A complimentary bottom-up process combines accurate representations of the
building blocks at one level of abstraction to create or verify a functional
block at the next higher level of design complexity. At a low level in the
design hierarchy is the nonlinear device, or transistor. A detailed model,
involving the simulation of the many coupled partial differential equations
of physics is often needed to design such a device. However, one cannot
simulate an entire IC at this physically detailed level. The complexity of
the problem is overwhelming in terms of computer resources and time. Instead,
for the purpose of integrated circuit design, transistor terminal (behavioral)
characteristics can be abstracted into 'compact' nonlinear models (SPICE models)
and their interaction simulated at the circuit level. Analogously,
modern communication systems are sufficiently complex to preclude their
complete simulation at the compact transistor model level of description.
There are simply too many nonlinear equations to solve to make this practical.
Instead, the input-output behavior of the ICs can be abstracted into
functional block behavioral models, and the simulations done at the next
higher abstraction level.
This lecture introduces general concepts and specific techniques for effective
(efficient, general, and accurate) nonlinear behavioral modeling of microwave
semiconductor devices and functional circuit blocks. A behavioral model is a
simplified but accurate model of a lower-level component in the design hierarchy
that simulates efficiently at the next higher level of abstraction. A unified
treatment at both the device and functional block level is a distinguishing
feature of this presentation. So too is the application to behavioral models
constructed from real measurements and also from simulations starting from a
detailed (complex) model. The emphasis is placed on the combination of
nonlinearity and dynamics. Nonlinearity includes harmonic and inter-modulation
distortion, clipping, etc. Dynamics includes frequency-dependence and long-term
memory effects from a variety of physical origins. In the realm of dynamic
nonlinearities, insight from linear analysis cannot always be applied.

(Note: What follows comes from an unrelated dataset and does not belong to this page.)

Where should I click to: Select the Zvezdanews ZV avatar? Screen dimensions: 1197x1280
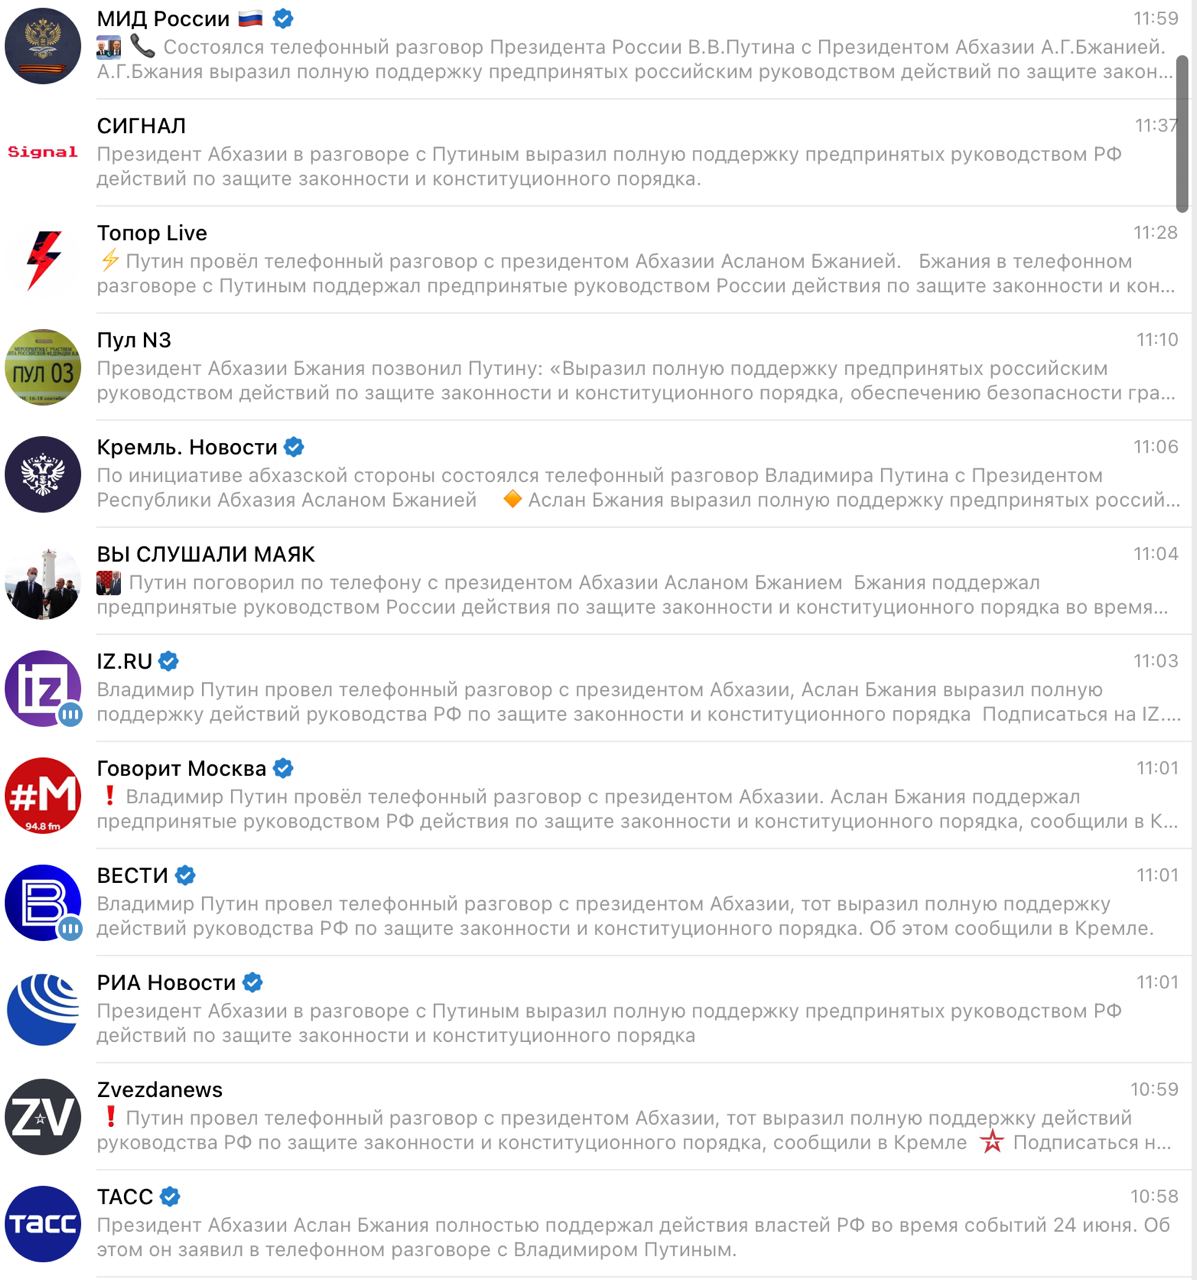point(43,1116)
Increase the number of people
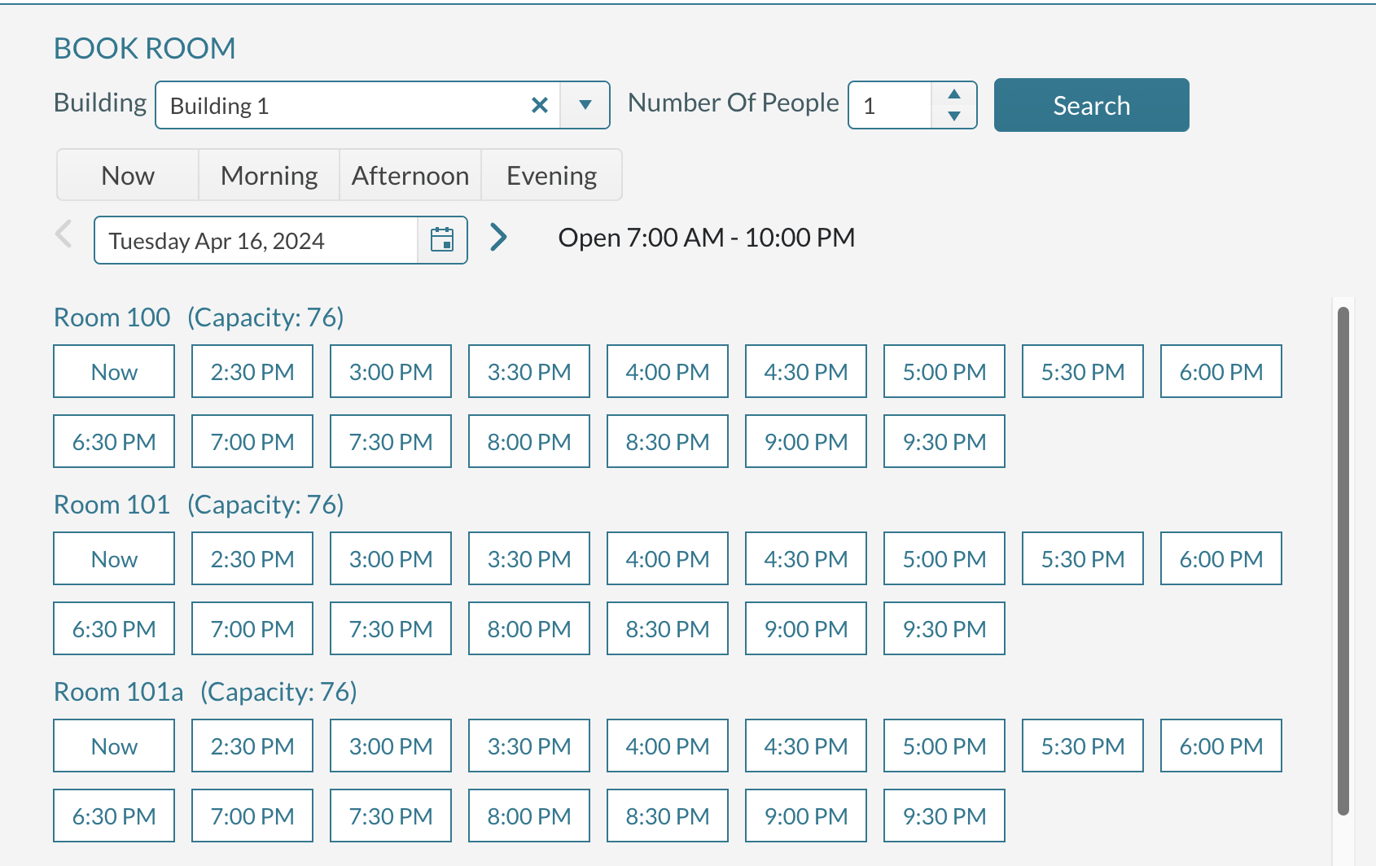This screenshot has height=866, width=1376. tap(954, 95)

Superposition is not generally valid, the Fourier domain is less useful, and
Green functions don't exist. No fully general or overarching theories of
nonlinear dynamical systems exist that are comparable to what exists for
linear systems. Nevertheless, great progress has been made recently in
nonlinear behavioral modeling. In fact, this lecture suggests we are at the
threshold for full interoperability of large-signal measurement systems,
modeling approaches, and simulation algorithms for nonlinear hierarchical
behavioral modeling. This means we can begin to do for driven nonlinear
microwave systems what small-signal S-parameters enable for linear systems.